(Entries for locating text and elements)
· · · ·

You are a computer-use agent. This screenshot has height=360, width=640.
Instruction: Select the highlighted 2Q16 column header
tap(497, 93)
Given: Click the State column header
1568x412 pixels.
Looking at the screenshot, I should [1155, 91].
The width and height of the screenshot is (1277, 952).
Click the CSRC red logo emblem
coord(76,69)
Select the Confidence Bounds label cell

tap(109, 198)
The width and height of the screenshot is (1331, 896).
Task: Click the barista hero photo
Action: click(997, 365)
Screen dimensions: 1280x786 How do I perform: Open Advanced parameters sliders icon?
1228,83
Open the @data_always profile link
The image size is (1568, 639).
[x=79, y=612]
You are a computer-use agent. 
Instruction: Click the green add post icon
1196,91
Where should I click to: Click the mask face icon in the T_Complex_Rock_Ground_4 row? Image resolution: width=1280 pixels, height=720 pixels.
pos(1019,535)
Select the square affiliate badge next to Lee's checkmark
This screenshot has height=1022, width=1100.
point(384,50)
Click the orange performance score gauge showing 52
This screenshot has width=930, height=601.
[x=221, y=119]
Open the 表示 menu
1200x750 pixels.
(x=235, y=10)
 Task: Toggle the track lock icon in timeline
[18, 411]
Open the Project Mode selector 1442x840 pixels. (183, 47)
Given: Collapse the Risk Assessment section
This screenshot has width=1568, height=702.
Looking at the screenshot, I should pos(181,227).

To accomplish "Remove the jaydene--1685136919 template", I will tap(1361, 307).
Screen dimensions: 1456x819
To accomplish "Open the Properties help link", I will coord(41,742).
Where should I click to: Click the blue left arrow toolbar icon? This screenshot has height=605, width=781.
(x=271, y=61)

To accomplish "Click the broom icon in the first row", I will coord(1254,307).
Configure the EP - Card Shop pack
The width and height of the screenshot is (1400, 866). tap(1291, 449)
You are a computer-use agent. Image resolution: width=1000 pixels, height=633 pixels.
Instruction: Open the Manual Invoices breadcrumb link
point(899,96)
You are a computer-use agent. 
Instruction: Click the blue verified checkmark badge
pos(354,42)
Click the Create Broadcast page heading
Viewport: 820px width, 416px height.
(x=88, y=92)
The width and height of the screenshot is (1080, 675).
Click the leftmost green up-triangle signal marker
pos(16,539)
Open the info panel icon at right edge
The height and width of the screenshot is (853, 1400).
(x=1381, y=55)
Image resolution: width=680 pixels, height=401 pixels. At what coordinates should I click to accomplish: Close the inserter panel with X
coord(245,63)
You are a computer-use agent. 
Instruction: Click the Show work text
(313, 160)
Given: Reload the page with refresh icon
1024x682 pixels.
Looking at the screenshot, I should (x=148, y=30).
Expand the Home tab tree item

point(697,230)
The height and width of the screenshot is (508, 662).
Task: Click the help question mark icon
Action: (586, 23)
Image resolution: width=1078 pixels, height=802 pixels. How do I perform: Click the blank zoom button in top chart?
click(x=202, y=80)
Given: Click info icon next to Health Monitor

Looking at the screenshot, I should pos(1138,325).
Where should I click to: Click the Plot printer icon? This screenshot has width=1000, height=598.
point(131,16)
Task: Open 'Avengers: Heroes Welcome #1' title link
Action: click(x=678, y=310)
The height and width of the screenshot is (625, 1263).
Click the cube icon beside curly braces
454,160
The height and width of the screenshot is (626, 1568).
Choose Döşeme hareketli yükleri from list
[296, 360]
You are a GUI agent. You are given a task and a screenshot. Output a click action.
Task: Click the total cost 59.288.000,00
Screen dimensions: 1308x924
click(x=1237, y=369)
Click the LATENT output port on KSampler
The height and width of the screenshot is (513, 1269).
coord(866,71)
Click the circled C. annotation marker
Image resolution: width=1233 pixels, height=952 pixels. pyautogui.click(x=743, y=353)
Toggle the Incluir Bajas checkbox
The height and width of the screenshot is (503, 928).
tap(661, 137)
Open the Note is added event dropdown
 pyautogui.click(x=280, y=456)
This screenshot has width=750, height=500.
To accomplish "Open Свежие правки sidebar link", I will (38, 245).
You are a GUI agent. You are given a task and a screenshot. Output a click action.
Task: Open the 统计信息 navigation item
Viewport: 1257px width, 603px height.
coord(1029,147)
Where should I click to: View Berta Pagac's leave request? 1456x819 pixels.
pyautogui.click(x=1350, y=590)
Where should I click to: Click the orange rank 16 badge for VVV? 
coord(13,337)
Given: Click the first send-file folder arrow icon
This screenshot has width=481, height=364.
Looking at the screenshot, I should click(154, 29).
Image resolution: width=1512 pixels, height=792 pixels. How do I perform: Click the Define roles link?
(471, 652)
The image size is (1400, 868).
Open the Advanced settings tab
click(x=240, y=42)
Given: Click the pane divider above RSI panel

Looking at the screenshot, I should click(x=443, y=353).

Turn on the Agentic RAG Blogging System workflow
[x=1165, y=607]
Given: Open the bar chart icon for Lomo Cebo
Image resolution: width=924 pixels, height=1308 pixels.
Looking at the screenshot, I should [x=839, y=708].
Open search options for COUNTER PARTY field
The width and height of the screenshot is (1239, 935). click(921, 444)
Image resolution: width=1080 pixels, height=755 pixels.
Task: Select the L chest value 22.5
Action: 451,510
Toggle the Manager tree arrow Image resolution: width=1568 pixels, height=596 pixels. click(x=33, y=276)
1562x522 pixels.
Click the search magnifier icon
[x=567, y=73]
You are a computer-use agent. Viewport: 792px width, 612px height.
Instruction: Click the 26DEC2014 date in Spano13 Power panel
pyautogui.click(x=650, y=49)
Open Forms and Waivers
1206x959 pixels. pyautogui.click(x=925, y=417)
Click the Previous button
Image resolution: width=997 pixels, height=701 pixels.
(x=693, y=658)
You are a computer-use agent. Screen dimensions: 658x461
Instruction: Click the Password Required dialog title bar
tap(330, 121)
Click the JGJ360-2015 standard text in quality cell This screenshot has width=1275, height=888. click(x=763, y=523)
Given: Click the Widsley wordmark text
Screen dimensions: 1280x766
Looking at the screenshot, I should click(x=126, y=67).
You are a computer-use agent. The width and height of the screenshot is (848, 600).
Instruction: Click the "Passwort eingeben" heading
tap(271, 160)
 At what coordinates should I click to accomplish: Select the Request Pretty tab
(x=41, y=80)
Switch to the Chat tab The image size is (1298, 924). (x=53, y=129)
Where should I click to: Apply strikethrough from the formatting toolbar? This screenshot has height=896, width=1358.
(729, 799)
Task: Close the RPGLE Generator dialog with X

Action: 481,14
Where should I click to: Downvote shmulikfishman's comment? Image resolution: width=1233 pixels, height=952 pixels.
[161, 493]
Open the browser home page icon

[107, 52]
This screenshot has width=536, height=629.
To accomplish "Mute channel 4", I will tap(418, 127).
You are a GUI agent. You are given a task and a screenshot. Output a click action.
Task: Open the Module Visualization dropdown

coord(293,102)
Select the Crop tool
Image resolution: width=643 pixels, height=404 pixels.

· · · ·

Retype every one of the records above without changing anything.

You are a computer-use agent. This screenshot has height=360, width=640.
Instruction: Select the highlighted 2Q16 column header
tap(497, 93)
Given: Click the State column header
1568x412 pixels.
Looking at the screenshot, I should [1155, 91].
The width and height of the screenshot is (1277, 952).
Click the CSRC red logo emblem
coord(76,69)
Select the Confidence Bounds label cell

tap(109, 198)
The width and height of the screenshot is (1331, 896).
Task: Click the barista hero photo
Action: click(997, 365)
Screen dimensions: 1280x786 How do I perform: Open Advanced parameters sliders icon?
1228,83
Open the @data_always profile link
The image size is (1568, 639).
[x=79, y=612]
You are a computer-use agent. 
Instruction: Click the green add post icon
1196,91
Where should I click to: Click the mask face icon in the T_Complex_Rock_Ground_4 row? Image resolution: width=1280 pixels, height=720 pixels.
pos(1019,535)
Select the square affiliate badge next to Lee's checkmark
This screenshot has height=1022, width=1100.
point(384,50)
Click the orange performance score gauge showing 52
This screenshot has width=930, height=601.
[x=221, y=119]
Open the 表示 menu
1200x750 pixels.
(x=235, y=10)
 Task: Toggle the track lock icon in timeline
[18, 411]
Open the Project Mode selector 1442x840 pixels. (183, 47)
Given: Collapse the Risk Assessment section
This screenshot has width=1568, height=702.
Looking at the screenshot, I should pos(181,227).

To accomplish "Remove the jaydene--1685136919 template", I will tap(1361, 307).
Screen dimensions: 1456x819
To accomplish "Open the Properties help link", I will coord(41,742).
Where should I click to: Click the blue left arrow toolbar icon? This screenshot has height=605, width=781.
(x=271, y=61)

To accomplish "Click the broom icon in the first row", I will coord(1254,307).
Configure the EP - Card Shop pack
The width and height of the screenshot is (1400, 866). tap(1291, 449)
You are a computer-use agent. Image resolution: width=1000 pixels, height=633 pixels.
Instruction: Open the Manual Invoices breadcrumb link
point(899,96)
You are a computer-use agent. 
Instruction: Click the blue verified checkmark badge
pos(354,42)
Click the Create Broadcast page heading
Viewport: 820px width, 416px height.
(x=88, y=92)
The width and height of the screenshot is (1080, 675).
Click the leftmost green up-triangle signal marker
pos(16,539)
Open the info panel icon at right edge
The height and width of the screenshot is (853, 1400).
(x=1381, y=55)
Image resolution: width=680 pixels, height=401 pixels. At what coordinates should I click to accomplish: Close the inserter panel with X
coord(245,63)
You are a computer-use agent. 
Instruction: Click the Show work text
(313, 160)
Given: Reload the page with refresh icon
1024x682 pixels.
Looking at the screenshot, I should (x=148, y=30).
Expand the Home tab tree item

point(697,230)
The height and width of the screenshot is (508, 662).
Task: Click the help question mark icon
Action: (586, 23)
Image resolution: width=1078 pixels, height=802 pixels. How do I perform: Click the blank zoom button in top chart?
click(x=202, y=80)
Given: Click info icon next to Health Monitor

Looking at the screenshot, I should pos(1138,325).
Where should I click to: Click the Plot printer icon? This screenshot has width=1000, height=598.
point(131,16)
Task: Open 'Avengers: Heroes Welcome #1' title link
Action: click(x=678, y=310)
The height and width of the screenshot is (625, 1263).
Click the cube icon beside curly braces
454,160
The height and width of the screenshot is (626, 1568).
Choose Döşeme hareketli yükleri from list
[296, 360]
You are a GUI agent. You are given a task and a screenshot. Output a click action.
Task: Click the total cost 59.288.000,00
Screen dimensions: 1308x924
click(x=1237, y=369)
Click the LATENT output port on KSampler
The height and width of the screenshot is (513, 1269).
coord(866,71)
Click the circled C. annotation marker
Image resolution: width=1233 pixels, height=952 pixels. pyautogui.click(x=743, y=353)
Toggle the Incluir Bajas checkbox
The height and width of the screenshot is (503, 928).
tap(661, 137)
Open the Note is added event dropdown
 pyautogui.click(x=280, y=456)
This screenshot has width=750, height=500.
To accomplish "Open Свежие правки sidebar link", I will (38, 245).
You are a GUI agent. You are given a task and a screenshot. Output a click action.
Task: Open the 统计信息 navigation item
Viewport: 1257px width, 603px height.
coord(1029,147)
Where should I click to: View Berta Pagac's leave request? 1456x819 pixels.
pyautogui.click(x=1350, y=590)
Where should I click to: Click the orange rank 16 badge for VVV? 
coord(13,337)
Given: Click the first send-file folder arrow icon
This screenshot has width=481, height=364.
Looking at the screenshot, I should click(154, 29).
Image resolution: width=1512 pixels, height=792 pixels. How do I perform: Click the Define roles link?
(471, 652)
The image size is (1400, 868).
Open the Advanced settings tab
click(x=240, y=42)
Given: Click the pane divider above RSI panel

Looking at the screenshot, I should click(x=443, y=353).

Turn on the Agentic RAG Blogging System workflow
[x=1165, y=607]
Given: Open the bar chart icon for Lomo Cebo
Image resolution: width=924 pixels, height=1308 pixels.
Looking at the screenshot, I should [x=839, y=708].
Open search options for COUNTER PARTY field
The width and height of the screenshot is (1239, 935). click(921, 444)
Image resolution: width=1080 pixels, height=755 pixels.
Task: Select the L chest value 22.5
Action: 451,510
Toggle the Manager tree arrow Image resolution: width=1568 pixels, height=596 pixels. click(x=33, y=276)
1562x522 pixels.
Click the search magnifier icon
[x=567, y=73]
You are a computer-use agent. Viewport: 792px width, 612px height.
Instruction: Click the 26DEC2014 date in Spano13 Power panel
pyautogui.click(x=650, y=49)
Open Forms and Waivers
1206x959 pixels. pyautogui.click(x=925, y=417)
Click the Previous button
Image resolution: width=997 pixels, height=701 pixels.
(x=693, y=658)
You are a computer-use agent. Screen dimensions: 658x461
Instruction: Click the Password Required dialog title bar
tap(330, 121)
Click the JGJ360-2015 standard text in quality cell This screenshot has width=1275, height=888. click(x=763, y=523)
Given: Click the Widsley wordmark text
Screen dimensions: 1280x766
Looking at the screenshot, I should click(x=126, y=67).
You are a computer-use agent. The width and height of the screenshot is (848, 600).
Instruction: Click the "Passwort eingeben" heading
tap(271, 160)
 At what coordinates should I click to accomplish: Select the Request Pretty tab
(x=41, y=80)
Switch to the Chat tab The image size is (1298, 924). (x=53, y=129)
Where should I click to: Apply strikethrough from the formatting toolbar? This screenshot has height=896, width=1358.
(729, 799)
Task: Close the RPGLE Generator dialog with X

Action: 481,14
Where should I click to: Downvote shmulikfishman's comment? Image resolution: width=1233 pixels, height=952 pixels.
[161, 493]
Open the browser home page icon

[107, 52]
This screenshot has width=536, height=629.
To accomplish "Mute channel 4", I will tap(418, 127).
You are a GUI agent. You are given a task and a screenshot. Output a click action.
Task: Open the Module Visualization dropdown

coord(293,102)
Select the Crop tool
Image resolution: width=643 pixels, height=404 pixels.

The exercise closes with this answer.